Transcribe exactly the line that contains "Viewport: 1200px width, 643px height." and each line that comes after it in the material, the last line included, and nothing more.

Dataset excerpts
....

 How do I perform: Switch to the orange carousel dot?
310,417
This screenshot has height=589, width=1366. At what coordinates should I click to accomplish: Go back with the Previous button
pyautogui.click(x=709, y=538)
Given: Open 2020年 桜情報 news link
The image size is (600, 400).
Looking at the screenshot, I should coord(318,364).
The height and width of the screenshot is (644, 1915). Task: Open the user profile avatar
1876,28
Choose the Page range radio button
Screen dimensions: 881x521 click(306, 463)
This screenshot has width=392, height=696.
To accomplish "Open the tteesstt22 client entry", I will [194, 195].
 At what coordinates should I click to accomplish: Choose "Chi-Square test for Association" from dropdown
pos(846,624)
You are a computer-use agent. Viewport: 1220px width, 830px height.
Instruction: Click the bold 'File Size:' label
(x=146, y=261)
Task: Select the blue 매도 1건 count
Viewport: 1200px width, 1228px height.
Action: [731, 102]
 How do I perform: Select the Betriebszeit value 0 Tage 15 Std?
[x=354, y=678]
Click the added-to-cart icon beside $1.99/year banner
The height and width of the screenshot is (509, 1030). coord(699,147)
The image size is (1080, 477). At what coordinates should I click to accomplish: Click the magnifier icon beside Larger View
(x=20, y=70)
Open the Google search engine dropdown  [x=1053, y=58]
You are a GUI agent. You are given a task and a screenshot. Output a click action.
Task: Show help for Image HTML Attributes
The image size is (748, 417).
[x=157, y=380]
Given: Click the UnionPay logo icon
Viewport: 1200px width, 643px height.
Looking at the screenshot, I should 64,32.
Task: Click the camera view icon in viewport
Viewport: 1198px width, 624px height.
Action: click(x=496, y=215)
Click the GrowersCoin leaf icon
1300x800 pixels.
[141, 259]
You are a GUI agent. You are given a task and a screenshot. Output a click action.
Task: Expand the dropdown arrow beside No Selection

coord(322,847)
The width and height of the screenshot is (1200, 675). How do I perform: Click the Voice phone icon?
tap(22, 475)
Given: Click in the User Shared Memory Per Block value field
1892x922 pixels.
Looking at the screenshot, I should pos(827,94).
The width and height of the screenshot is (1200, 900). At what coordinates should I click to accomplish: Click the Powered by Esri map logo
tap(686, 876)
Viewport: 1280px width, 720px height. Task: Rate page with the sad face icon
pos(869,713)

....

Problem solution
Viewport: 1200px width, 643px height.
Looking at the screenshot, I should 64,32.
Task: Click the camera view icon in viewport
Viewport: 1198px width, 624px height.
Action: click(x=496, y=215)
Click the GrowersCoin leaf icon
1300x800 pixels.
[141, 259]
You are a GUI agent. You are given a task and a screenshot. Output a click action.
Task: Expand the dropdown arrow beside No Selection

coord(322,847)
The width and height of the screenshot is (1200, 675). How do I perform: Click the Voice phone icon?
tap(22, 475)
Given: Click in the User Shared Memory Per Block value field
1892x922 pixels.
Looking at the screenshot, I should pos(827,94).
The width and height of the screenshot is (1200, 900). At what coordinates should I click to accomplish: Click the Powered by Esri map logo
tap(686, 876)
Viewport: 1280px width, 720px height. Task: Rate page with the sad face icon
pos(869,713)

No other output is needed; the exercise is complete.